Right now, though, there was a labor shock - we went from mass unemployment to mass employment in less than a year - and the prices are going up not because of wage increases, but because of supply chain issues and inflation. Prices are not elastic in most U.S. sectors where the prices are increasing, so companies are more likely to keep wages stagnant, raise prices only to the extent made necessary by supply chain shortages, and wait for the coming demand drop.
Can we all agree that Joe Manchin, from a signaling perspective, was correct last year to emphasize inflation fighting? Man is a legend.
This has to be one of the worst starts to a presidency in American history, and I'm genuinely not trying to be hyperbolic. Psaki's continual use of Putin's Price Hike is so condescending. Americans are not dumb, and we all know inflation has been skyrocketing long before Russian invaded Ukraine. Democrats cannot put together a cohesive message on this, and the Biden admin is still pushing Build Back Better as the solution. Seems clear that Democrats are on course to be absolutely crushed in the midterms.
Josh, like you often say, this administration is not good at messaging how they're working on inflation and how it is their #1 priority (because maybe it isn't?). Seems like from their messaging that they're more concerned about who is responsible for the inflation rather than working on policies to address the inflation.
>>real wages have declined 2.7%, the fastest rate of decline in 40 years.<<
It would be great to see documentation on this because it sounds . . . off. For example wages dropped 5.9% in March 2009. (https://tradingeconomics.com/united-states/wage-growth#:~:text=Wage%20Growth%20in%20the%20United,percent%20in%20March%20of%202009.)
While that may be nominal wages, inflation was positive in that time period. So a 2.7% drop, while unwelcome, can't really compare to what workers experienced in the Great Recession.
This series is total wage income, not hourly wages. What that's picking up in March 2009 (change from one year earlier, not month/month) is the large amount of job loss, not wage changes.
I appreciate the clarification, but doesn't this sound, well, a bit technical to you?
The lay person or the quick reader might be forgiven for seeing "fastest rate of decline in forty years" and thinking, this is the worst thing for workers in forty years.
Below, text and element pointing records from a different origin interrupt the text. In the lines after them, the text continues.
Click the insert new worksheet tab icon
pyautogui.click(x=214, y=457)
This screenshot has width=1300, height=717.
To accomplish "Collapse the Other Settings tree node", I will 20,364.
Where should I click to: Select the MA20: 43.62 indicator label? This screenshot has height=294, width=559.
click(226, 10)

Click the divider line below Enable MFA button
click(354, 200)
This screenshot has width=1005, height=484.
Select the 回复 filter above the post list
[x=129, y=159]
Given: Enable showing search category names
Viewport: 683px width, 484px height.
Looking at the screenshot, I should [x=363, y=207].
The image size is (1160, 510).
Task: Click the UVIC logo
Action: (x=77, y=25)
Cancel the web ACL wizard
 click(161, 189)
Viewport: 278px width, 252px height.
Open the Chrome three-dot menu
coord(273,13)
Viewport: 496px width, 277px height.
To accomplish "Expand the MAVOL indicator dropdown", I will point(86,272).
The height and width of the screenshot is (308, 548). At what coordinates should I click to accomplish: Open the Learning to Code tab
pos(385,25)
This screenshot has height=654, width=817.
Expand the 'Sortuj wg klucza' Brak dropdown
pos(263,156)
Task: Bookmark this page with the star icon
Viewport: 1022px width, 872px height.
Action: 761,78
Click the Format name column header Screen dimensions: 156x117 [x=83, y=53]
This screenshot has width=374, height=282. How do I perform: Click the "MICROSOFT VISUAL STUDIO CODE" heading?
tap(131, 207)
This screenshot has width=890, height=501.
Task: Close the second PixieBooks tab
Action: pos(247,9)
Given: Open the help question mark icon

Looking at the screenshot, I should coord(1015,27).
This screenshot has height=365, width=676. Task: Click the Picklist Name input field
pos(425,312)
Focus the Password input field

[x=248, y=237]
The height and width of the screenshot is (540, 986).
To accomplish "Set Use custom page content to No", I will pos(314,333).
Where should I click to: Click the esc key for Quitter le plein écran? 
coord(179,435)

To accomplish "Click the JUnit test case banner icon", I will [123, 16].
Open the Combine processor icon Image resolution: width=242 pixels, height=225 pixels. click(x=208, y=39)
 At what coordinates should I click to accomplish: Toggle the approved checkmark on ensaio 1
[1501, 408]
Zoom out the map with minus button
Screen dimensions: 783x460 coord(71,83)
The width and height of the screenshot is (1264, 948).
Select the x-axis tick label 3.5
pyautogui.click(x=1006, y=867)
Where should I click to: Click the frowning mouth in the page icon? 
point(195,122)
But it's more like a bad month (granted that there may be some more bad months ahead). I don't think any rational person would say "This is much worse for workers than back in early 2009." Because even if the 5.9% decline was driven by a small segment of the population losing their jobs, many if not most workers had reason to fear losing theirs, and that fear is what led to their cutting back on buying, and the worst recession since the 1930s. This 2.7% decline is aggravating, and people can rightly fear that things *may* spiral out of control, but most other indicators show that people are taking it in stride (while being royally pissed at Joe Biden for that decline).
No, I don’t think it’s technical at all, and if you don’t get my point I’d suggest you go read the post again, since it explicitly addresses this issue of aspects of the labor market affecting different people in different ways that draw different reactions.